Pada awal bekerja di sini pun sebenarnya level kemampuan bahasa Jepang ya masih pas-pasan, sudah lebih mengerti tetapi belum pada level yang bisa dibanggakan. Jadinya jika normalnya orang baru mulai dari tingkat tukang bersih-bersih lalu belajar di mesin cashier, saya diarahkan lanjut ke bagian barista terlebih dahulu, mungkin selain posisi itu tidak membutuhkan kemampuan komunikasi yang bagus juga tidak berhubungan langsung dengan pelanggan jadi sedikit lebih aman. Yang penting kita hapal cara membuat minuman dan makanan semuanya bisa terkendali.

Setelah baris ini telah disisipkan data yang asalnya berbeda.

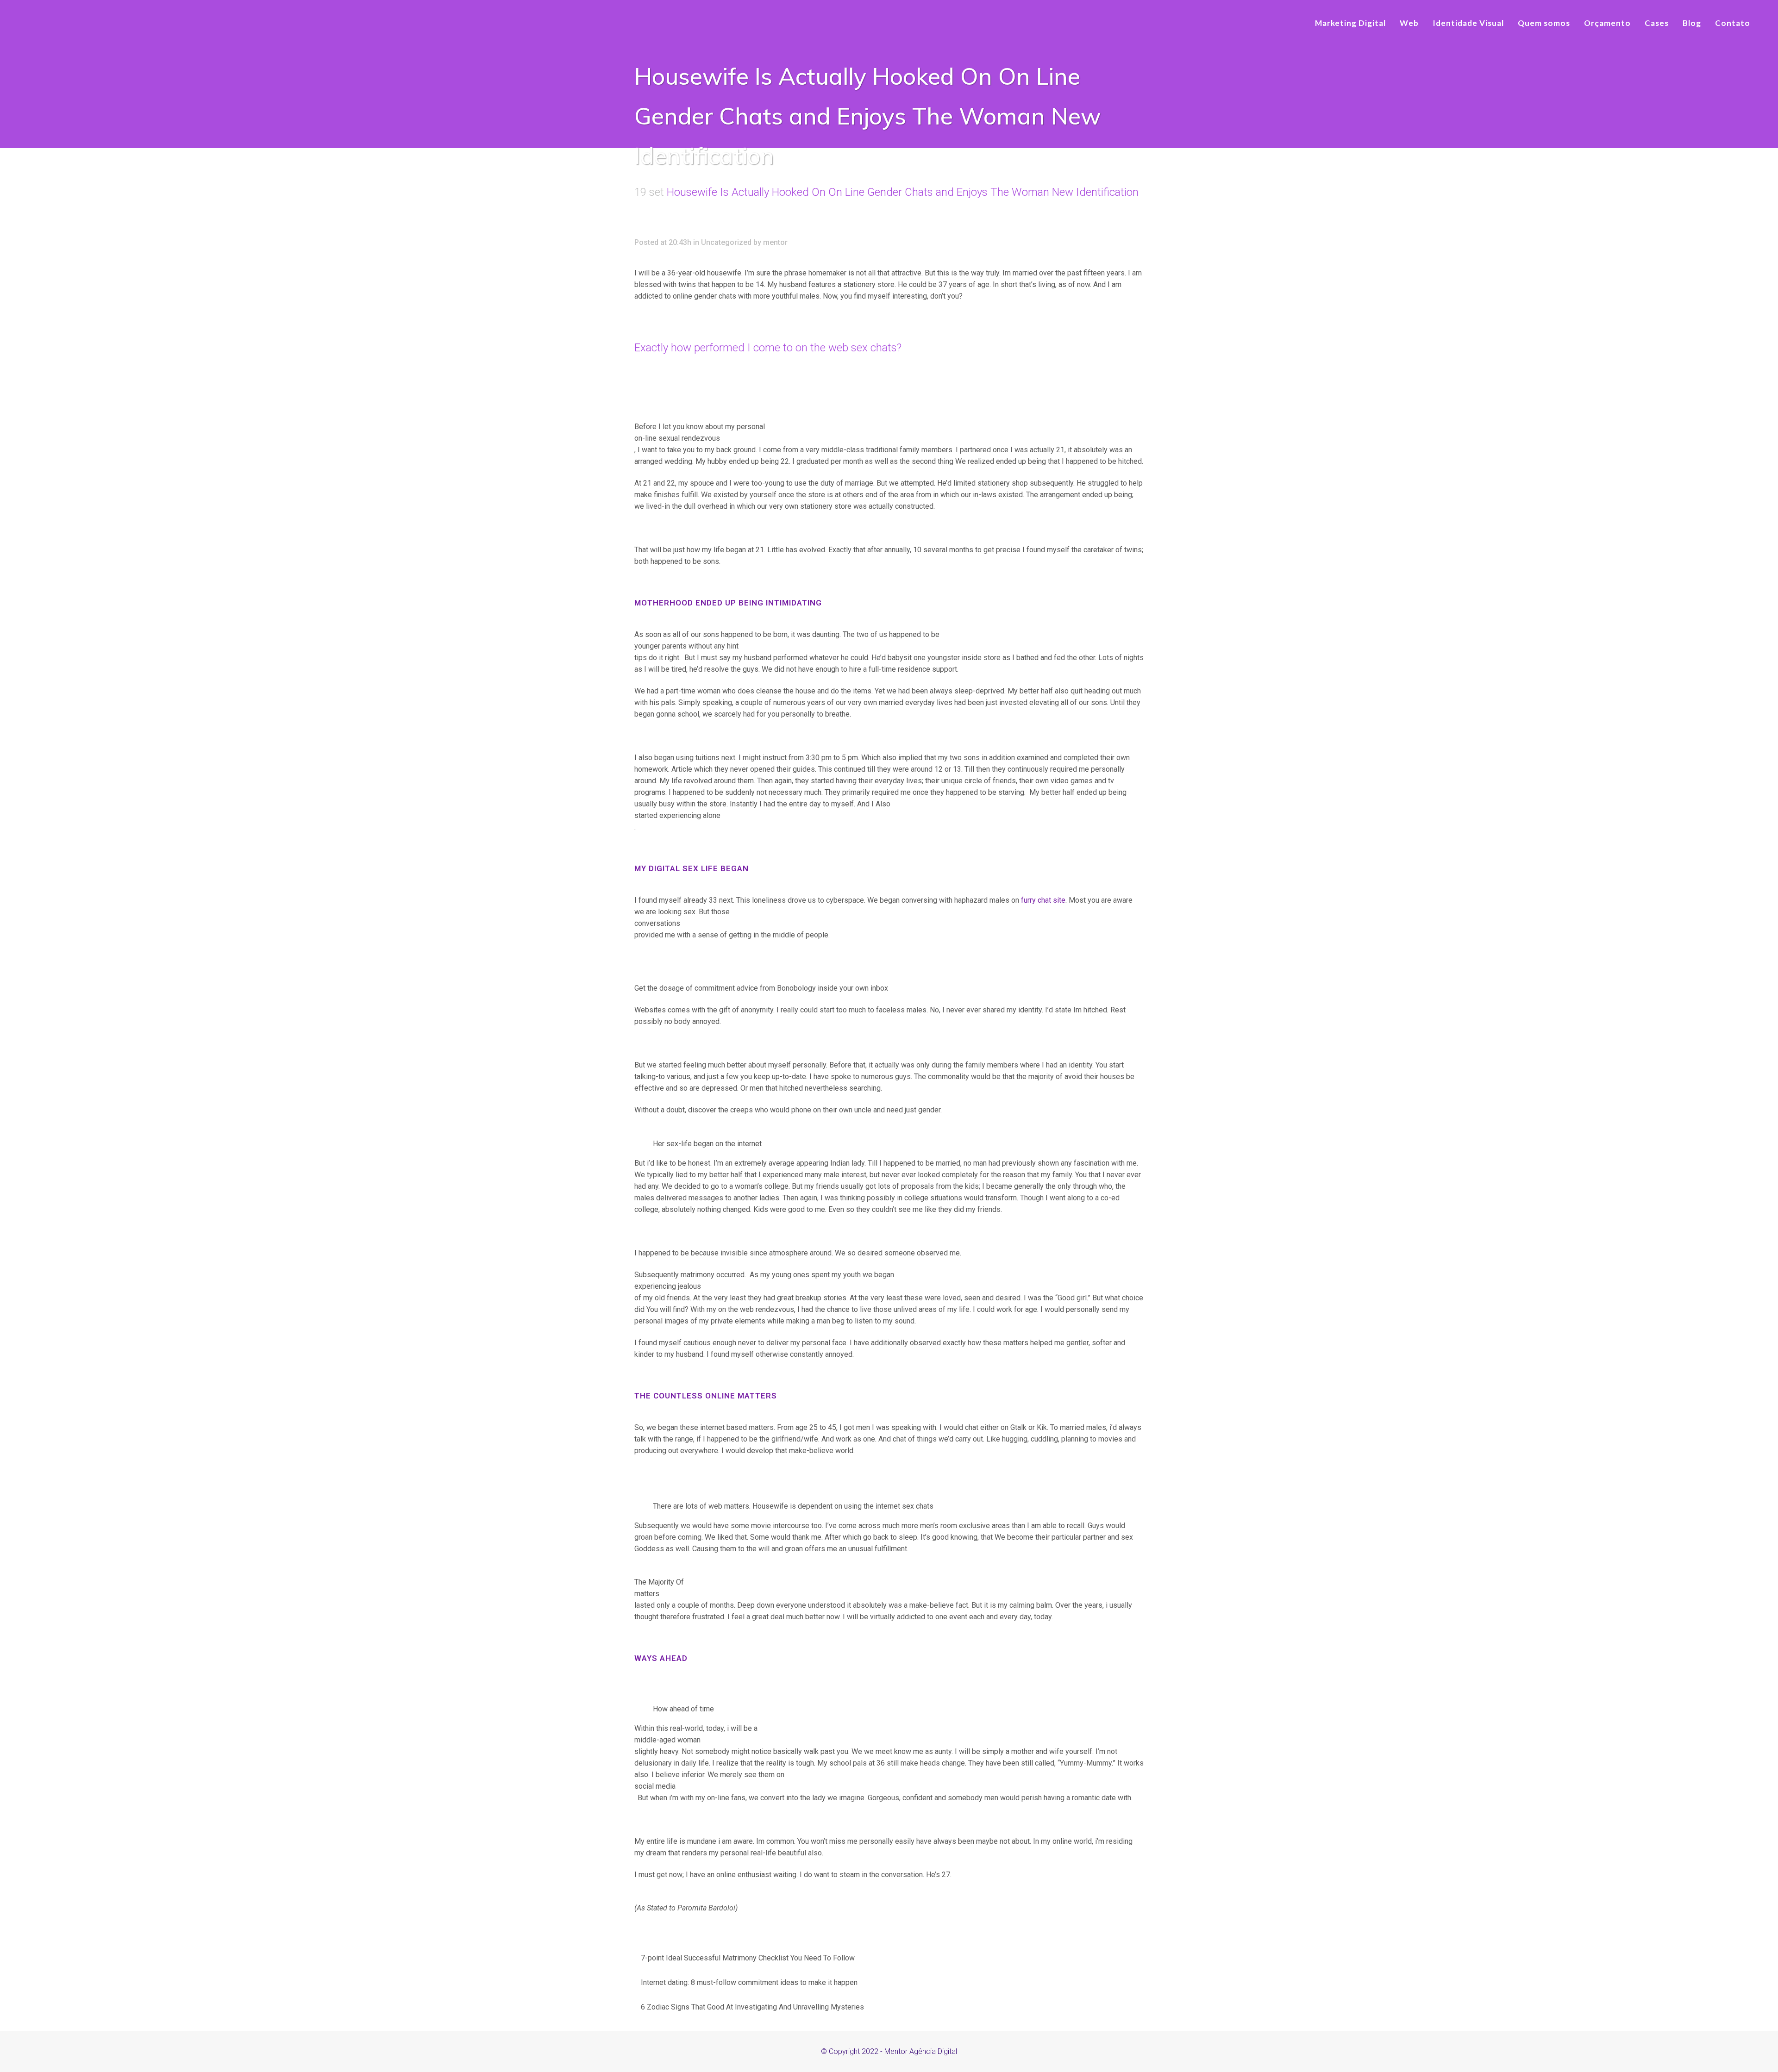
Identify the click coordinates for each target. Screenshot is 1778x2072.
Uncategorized (726, 242)
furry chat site (1043, 900)
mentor (775, 242)
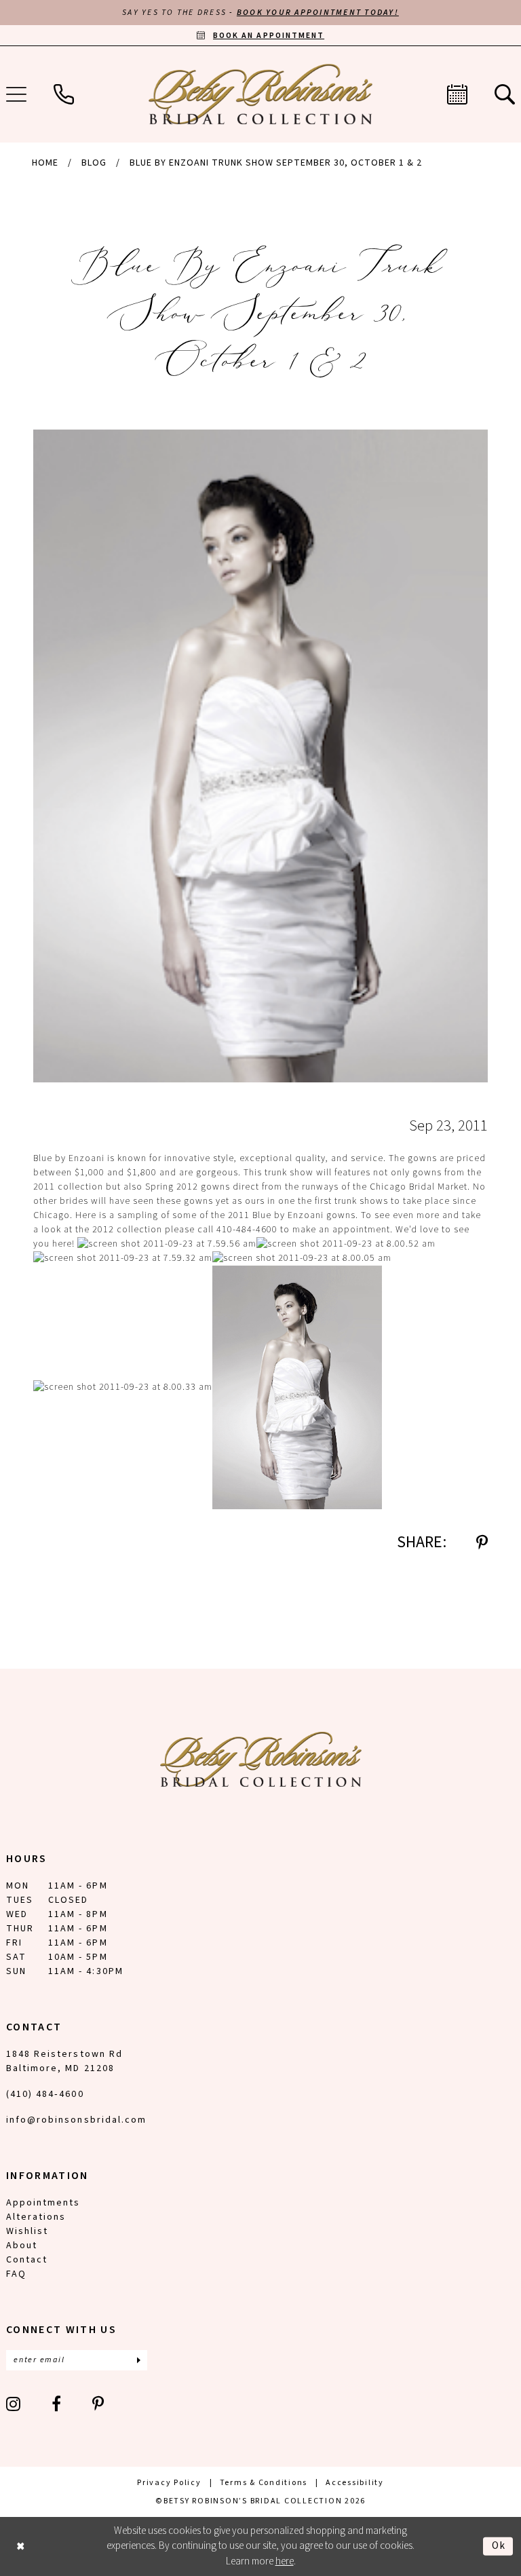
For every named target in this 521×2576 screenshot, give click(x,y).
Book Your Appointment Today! (318, 12)
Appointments (43, 2203)
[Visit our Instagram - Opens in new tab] (14, 2403)
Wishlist (27, 2231)
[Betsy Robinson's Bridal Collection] (260, 94)
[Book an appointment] (457, 94)
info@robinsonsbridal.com (76, 2120)
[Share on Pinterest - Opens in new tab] (482, 1542)
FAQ (16, 2274)
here (284, 2561)
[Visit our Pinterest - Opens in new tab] (98, 2403)
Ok (499, 2546)
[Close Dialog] (20, 2546)
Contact (26, 2260)
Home (45, 163)
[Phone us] (64, 94)
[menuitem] (64, 94)
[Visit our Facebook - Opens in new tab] (57, 2403)
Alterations (36, 2217)
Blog (94, 163)
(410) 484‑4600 (45, 2094)
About (21, 2245)
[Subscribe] (138, 2360)
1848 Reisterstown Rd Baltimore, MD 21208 (64, 2061)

Dengan mayoritas pegawainya adalah anak muda jadi jauh lebih mudah untuk berbaur, bercerita hal selain pekerjaan dalam jam kerja pun tidak masalah selama tugas masing-masing selesai dan tidak mengganggu yang lain. Selain itu karena bekerja dengan enjoy, meskipun tetap harus belajar dari nol semua tidak menjadi beban karena tidak adanya tekanan dari senior ataupun dari manager. Selama bekerja di sini, banyak kesempatan bagi kita (foreigner) belajar memahani jalan pikir orang Jepang, begitu juga sebaliknya mereka pun akhirnya belajar memahani jalan pikir orang non-Jepang.
Kebetulan pada saat yang hampir bersamaan di saat saya mulai bekerja di sana, ada mahasiswa Universitas Waseda yang mengambil jalur International, yang biasanya memiliki kemampuan berkomunikasi dalam bahasa Inggris ( karena mereka yang menggambil jalur ini di tahun ketiga memiliki kewajiban belajar di Universitas luar Jepang ). Dan dialah yang akhirnya menjadi teman ngobrol pada masa awal-awal bekerja di Tully’s Japan.
Tidak terasa 2 tahun lebih bekerja di sini, mulai dari hanya sekedar belajar bersih-bersih dan beres-beres cafe sampai sudah hampir hapal dari seluruh sistem kerja. Kita-kita pun menjadi lebih dekat satu sama lain, sebenarnya kesempatan seperti ini kita harus gunakan untuk melatih kemampuan bahasa Jepang kita. Tidak sedikit pula kita pulang bersama karena dengan jalur kereta yang kita gunakan sama. Dan 2 tahun yang tidak sebentar itupun tidak terasa sudah berlalu dengan cepat. Dengan seiiring lulus dari Senmonggakkou ( Sekolah Kejuruan di Jepang ) saya pun harus berhenti dari tempat ini, dan mulai bekerja sebagai full-time designer.
Berbeda dari tempat sebelumnya, di tempat ini saya sedikit merasa sedih untuk keluar dan berhenti bekerja. Pada akhirnya memang tidak mungkin juga selamanya bekerja disana, kecuali saya mendaftar menjadi pegawai tetap di sana, dan untuk hal yang satu itu kayanya “engga deh”. Kembali ke ekspertise awal sebagai Graphic Designer sepertinya adalah hal yang paling rasional, karena bidang itulah satu-satunya yang saya bisa dan saya yakin mampu. Yang jelas penggalaman 2 tahun lebih di Tully’s Japang menjadi pengalaman yang menarik sekaligus menyenangkan selama datang ke Jepang. Bisa memiliki teman Jepang yang benar-benar teman, bisa berbincang dengan pelanggan yang kadang bisa berbahasa Inggris, dan juga bisa belajar banyak hal tentang budaya kerja di Jepang. Di hari terakhir bekerja di sini, seluruh part-timer yang lulus seperti biasanya mendapat kenang-kenangan sebuah album yang berisi foto-foto dan pesan kesan dari seluruh member di cafe itu. Tentunya saya pun dapat, mengingatkan saya seperti buku perpisahan saat kelulusan SMA.